Find the lines in the entries that follow where the word "computer" occurs, and state how many there are, with no other words.

• Data section:
......

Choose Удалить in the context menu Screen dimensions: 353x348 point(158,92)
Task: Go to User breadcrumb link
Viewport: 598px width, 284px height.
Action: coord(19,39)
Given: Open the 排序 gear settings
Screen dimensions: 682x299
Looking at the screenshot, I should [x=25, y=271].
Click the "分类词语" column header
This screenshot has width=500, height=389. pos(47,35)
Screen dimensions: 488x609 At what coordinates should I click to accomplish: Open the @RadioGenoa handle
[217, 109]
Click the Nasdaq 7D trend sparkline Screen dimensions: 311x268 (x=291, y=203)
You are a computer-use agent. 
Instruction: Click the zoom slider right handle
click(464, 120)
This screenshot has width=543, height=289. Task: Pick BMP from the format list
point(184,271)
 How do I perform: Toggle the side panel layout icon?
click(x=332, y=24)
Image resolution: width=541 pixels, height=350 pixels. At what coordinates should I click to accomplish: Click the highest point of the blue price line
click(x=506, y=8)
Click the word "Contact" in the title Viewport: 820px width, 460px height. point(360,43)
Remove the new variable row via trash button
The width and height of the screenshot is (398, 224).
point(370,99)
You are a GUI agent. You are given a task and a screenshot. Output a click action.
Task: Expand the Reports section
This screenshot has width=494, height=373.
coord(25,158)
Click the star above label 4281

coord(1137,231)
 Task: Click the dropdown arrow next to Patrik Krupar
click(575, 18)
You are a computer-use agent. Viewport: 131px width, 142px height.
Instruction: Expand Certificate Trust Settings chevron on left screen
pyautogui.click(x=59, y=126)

......

• Exercise result:
2